US Attorney General Pam Bondi told President Donald Trump in May that his name appeared in investigative files related to convicted sex offender Jeffrey Epstein, the Wall Street Journal has reported.
The disclosure about Mr Trump’s appearance in the Justice Department’s case records threatened to deepen a political crisis that has engulfed his administration for weeks.
Some Trump supporters for years have fanned conspiracy theories about Epstein’s clients and the circumstances of his 2019 death in prison.
The White House sent mixed signals following the story. It released an initial statement characterising it as “fake news,” but a White House official later told Reuters the administration was not denying that Mr Trump’s name appears in some files, noting that Mr Trump was already included in a tranche of materials Ms Bondi assembled in February for conservative influencers.
Mr Trump, who was friendly with Epstein in the 1990s and early 2000s, appears multiple times on flight logs for Epstein’s private plane in the 1990s. Mr Trump and several members of his family also appear in an Epstein contact book, alongside hundreds of others.
Much of that material had been publicly released in the criminal case against Epstein’s former associate Ghislaine Maxwell, who was sentenced to 20 years in prison after her conviction for child sex trafficking and other crimes.
During her trial, Epstein’s longtime pilot testified that Mr Trump flew on Epstein’s private plane multiple times. Mr Trump has denied being on the plane.
Jeffrey Epstein died in prison in 2019
Mr Trump has faced intense backlash from his own supporters after his administration said it would not release the files, reversing a campaign promise.
The Justice Department said in a memo earlier this month that there was no basis to continue probing the Epstein case, sparking anger among some prominent Trump supporters who demanded more information about wealthy and powerful people who had interacted with Epstein.
Mr Trump has not been accused of wrongdoing related to Epstein and has said their friendship ended before Epstein’s legal troubles first began two decades ago.
Ms Bondi and Deputy Attorney General Todd Blanche issued a statement that did not directly address the Journal’s report.

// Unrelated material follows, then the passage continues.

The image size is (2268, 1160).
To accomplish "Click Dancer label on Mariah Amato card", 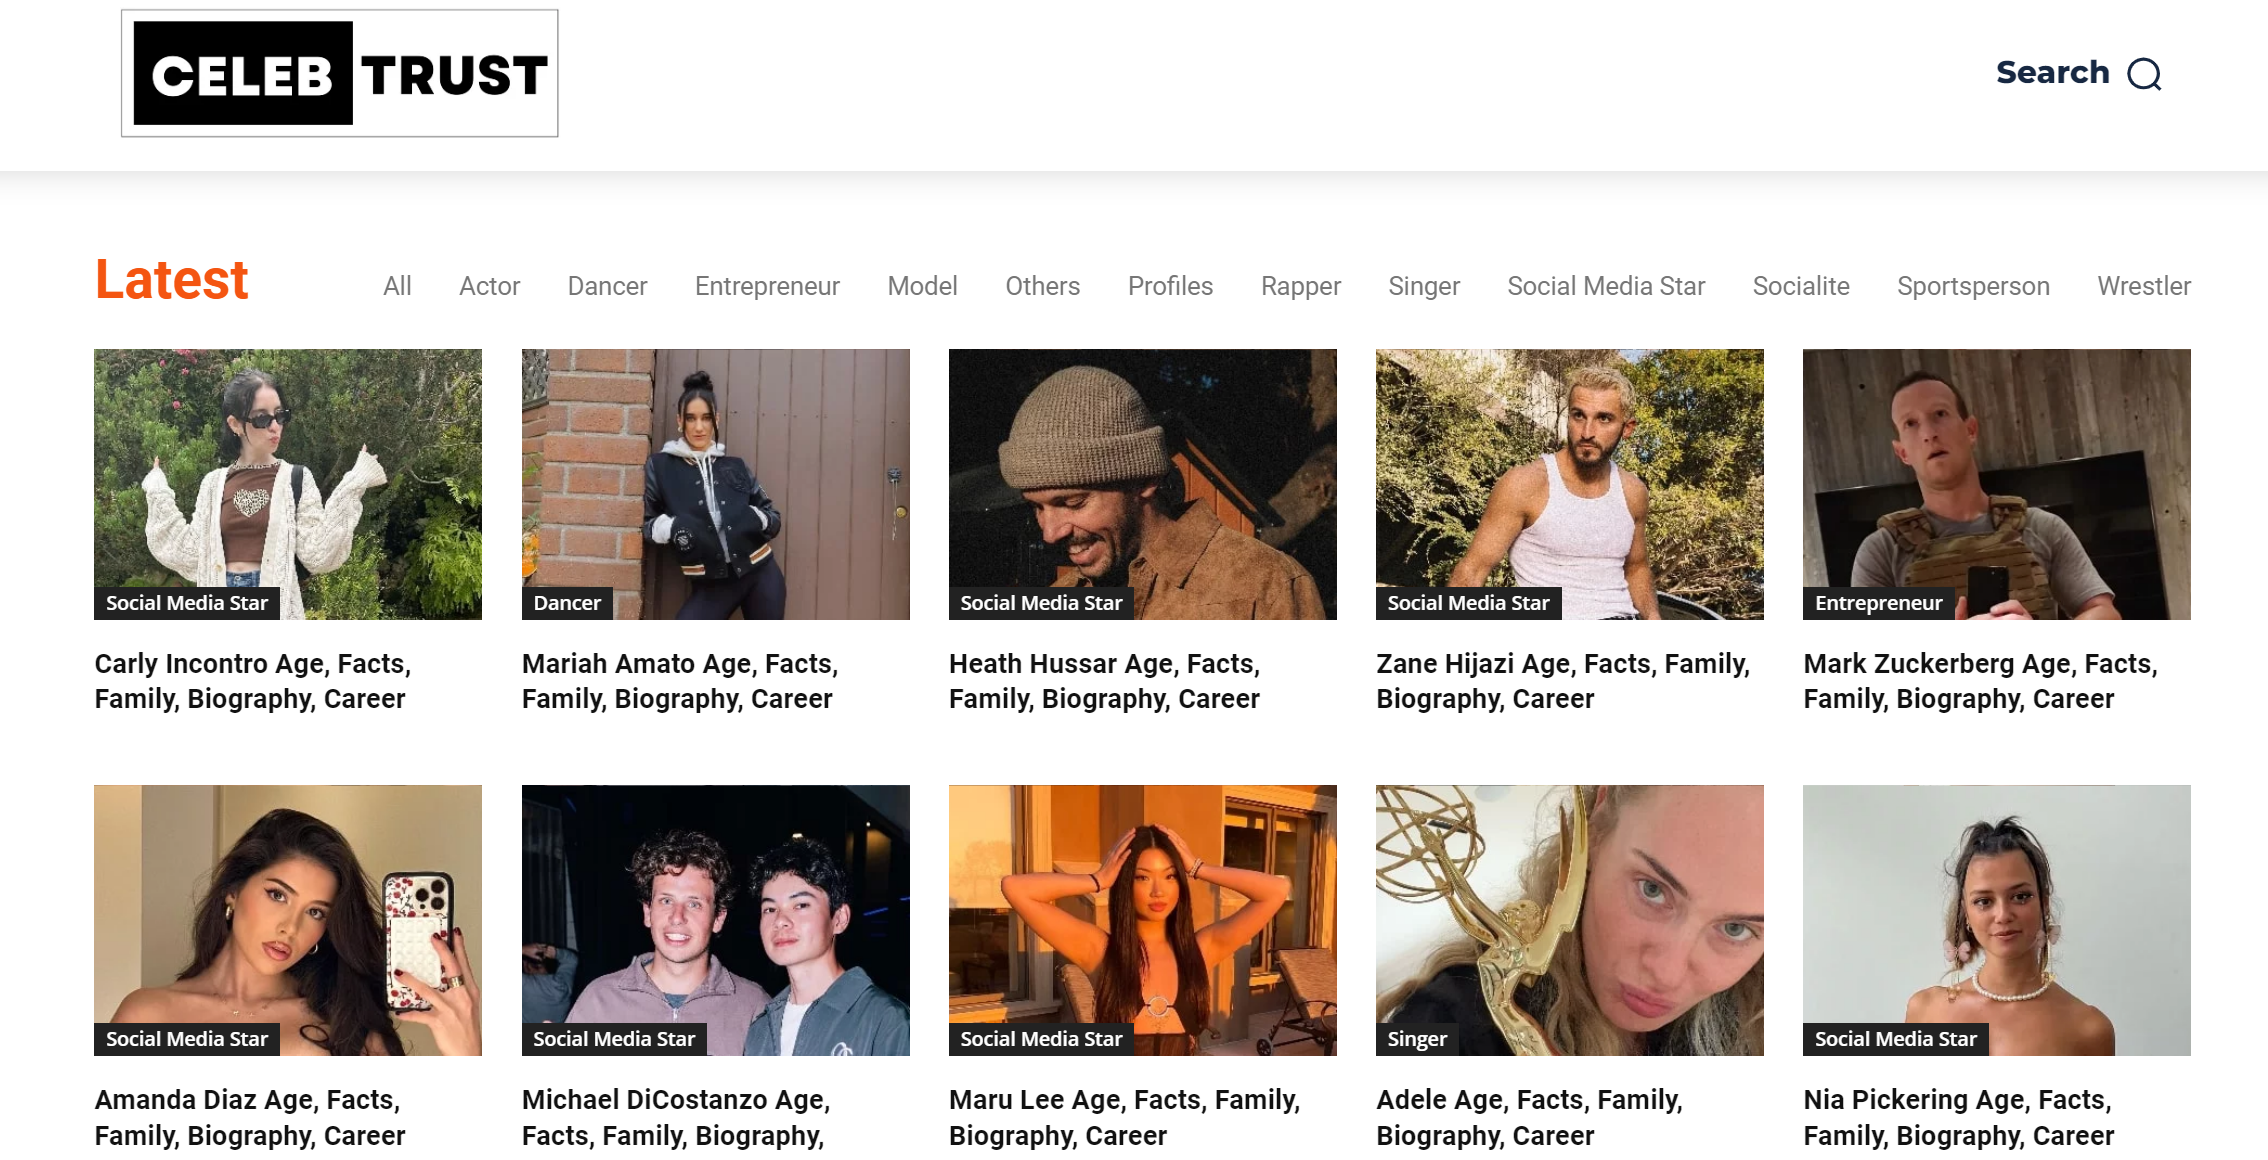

“Nothing in the files warranted further investigation or prosecution, and we have filed a motion in court to unseal the underlying grand jury transcripts,” the officials said. “As part of our routine briefing, we made the President aware of the findings.”
The newspaper reported that Ms Bondi and her deputy told Mr Trump at a White House meeting that his name, as well as those of “many other high-profile figures,” appeared in the files.
Epstein died by suicide in 2019 while awaiting trial on sex trafficking charges, to which he had pleaded not guilty. In a separate case, Epstein pleaded guilty in 2008 to a prostitution charge in Florida and received a 13-month sentence.
Under political pressure last week, Mr Trump directed the Justice Department to seek the release of sealed grand jury transcripts related to Epstein.
Yesterday, US District Judge Robin Rosenberg denied one of those requests, finding that it did not fall into any of the exceptions to rules requiring grand jury material be kept secret.
Pam Bondi said the president was made aware of the findings in the files
That motion stemmed from federal investigations into Epstein in 2005 and 2007, according to court documents; the department has also requested the unsealing of transcripts in Manhattan federal court related to later indictments brought against Epstein and Maxwell.
Last week, the Journal reported that Mr Trump had sent Epstein a birthday note in 2003 that ended, “Happy Birthday – and may every day be another wonderful secret.”
Mr Trump has sued the Journal and its owners, including billionaire Rupert Murdoch, asserting that the birthday note was fake.
The president and his advisers have long engaged in conspiracy theories, including about Epstein, that have resonated with Mr Trump’s political base. The Make American Great Again movement’s broad refusal to accept his administration’s argument that those theories are now unfounded is unusual for a politician who is accustomed to enjoying relatively unchallenged loyalty from his supporters.
In a sign of how the issue has divided his fellow Republicans, US House Speaker Mike Johnson on Tuesday abruptly said he would send politicians home for the summer a day early to avoid a floor fight over a vote on the Epstein files.
His decision temporarily stymied a push by Democrats and some Republicans for a vote on a bipartisan resolution that would require the Justice Department to release all Epstein-related documents.
But a subcommittee of the House Oversight Committee yesterday approved a subpoena seeking all Justice Department files on Epstein. Three Republicans joined five Democrats to back the effort, in a sign that Trump’s party was not ready to move on from the issue.
Mr Trump has sought to divert attention to other topics, including unfounded accusations that former president Barack Obama undermined Trump’s successful 2016 presidential campaign.
Mr Obama’s office denounced the allegations as “ridiculous.”
More than two-thirds of Americans believe the Trump administration is hiding information about Epstein’s clients, according to a Reuters/Ipsos poll conducted last week.